Drones have become an important tool for conservation work and we have seen them applied in game counting in Kenya, seal monitoring in the Arctic and for anti-poaching work in Southern Africa. One area of particular interest is in getting accurate size measurements of animals without direct human contact. LightWare has been assisting conservation groups with laser altimeters to improve the scaling accuracy of photographs taken from both drones and full size aircraft.
We recently did some work with the Center for Research into Ecological and Environmental Modelling at the University of St Andrews in Scotland. Their requirement was particularly demanding as they needed to fly over sandy beaches, wetlands and the sea in order to capture their images. Using a laser altimeter under these conditions is very challenging as water tends to absorb the laser light and scatter the remaining signals away. Initial test flights over the beach pictured above were done with one of our standard SF02 lasers and gave the following results:
You can see that the laser continuously loses signal when operating at around 30 m above the beach. The lost signal is shown as a reading of 40 m as defined in the recorder. There are periods of several seconds where the reading is lost completely.
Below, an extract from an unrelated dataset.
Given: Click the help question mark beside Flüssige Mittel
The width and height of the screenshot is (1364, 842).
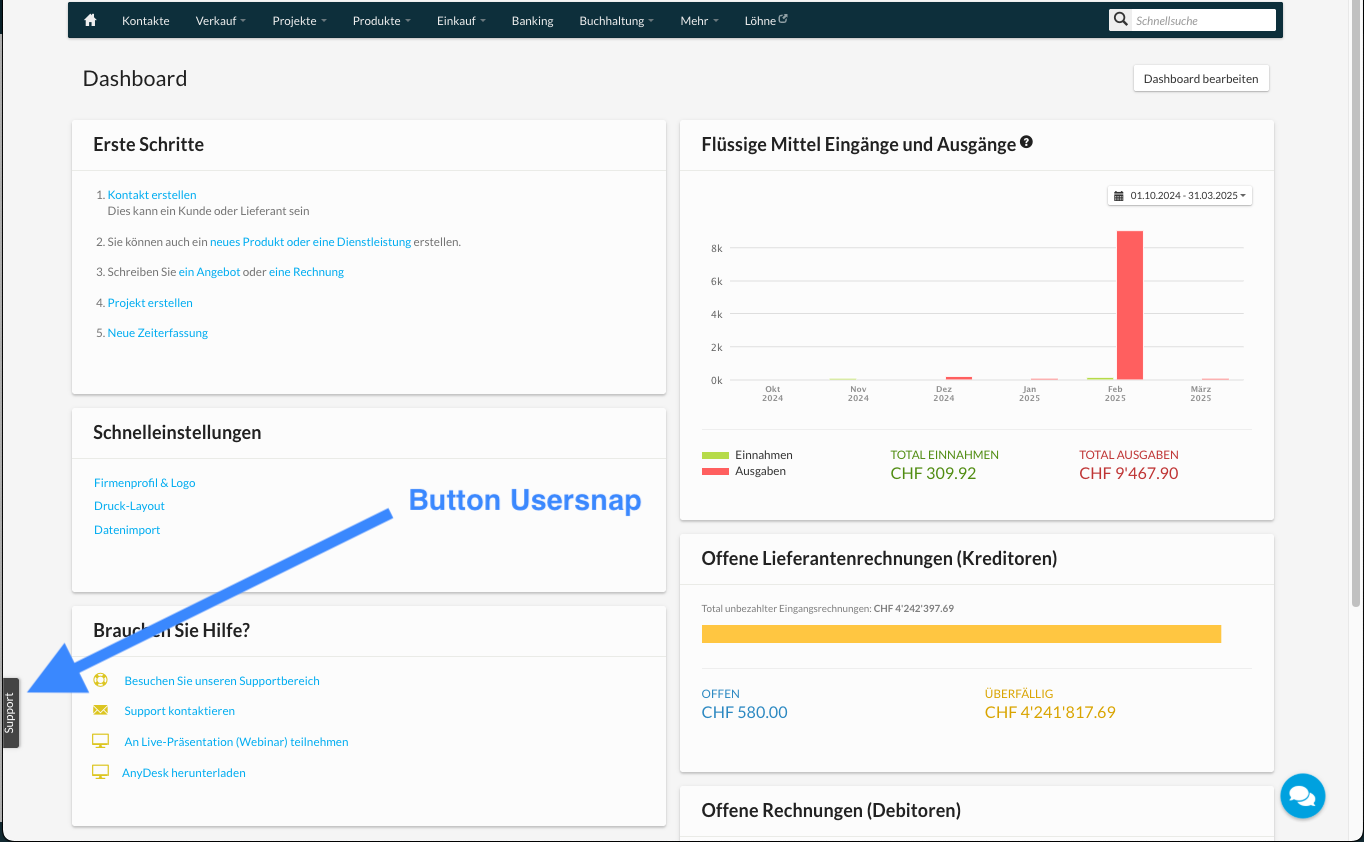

The conventional solution to this problem is to use a higher power laser system with larger optics, but in this case we didn't want to add any extra weight. So we decided to go back to the drawing board and develop a new way of handling the intermittent signals, as well as improving the sensitivity of the laser detector. The results are shown below:
In this test the drone was flown over rock-pools and out over the ocean. You can see that the results are dramatically better, with no loss of signal recorded right up to the 40 m recorder limit. Additional tests have shown that the improved capabilities over water have also lead to greater altitude measurements over solid ground with distance readings in excess of 120 m possible.
Tests are continuing with this new product, called the SF11, and a limited number of "beta" units are available to the public at a price of $249.00. Contact Tracy at: firstname.lastname@example.org for further information.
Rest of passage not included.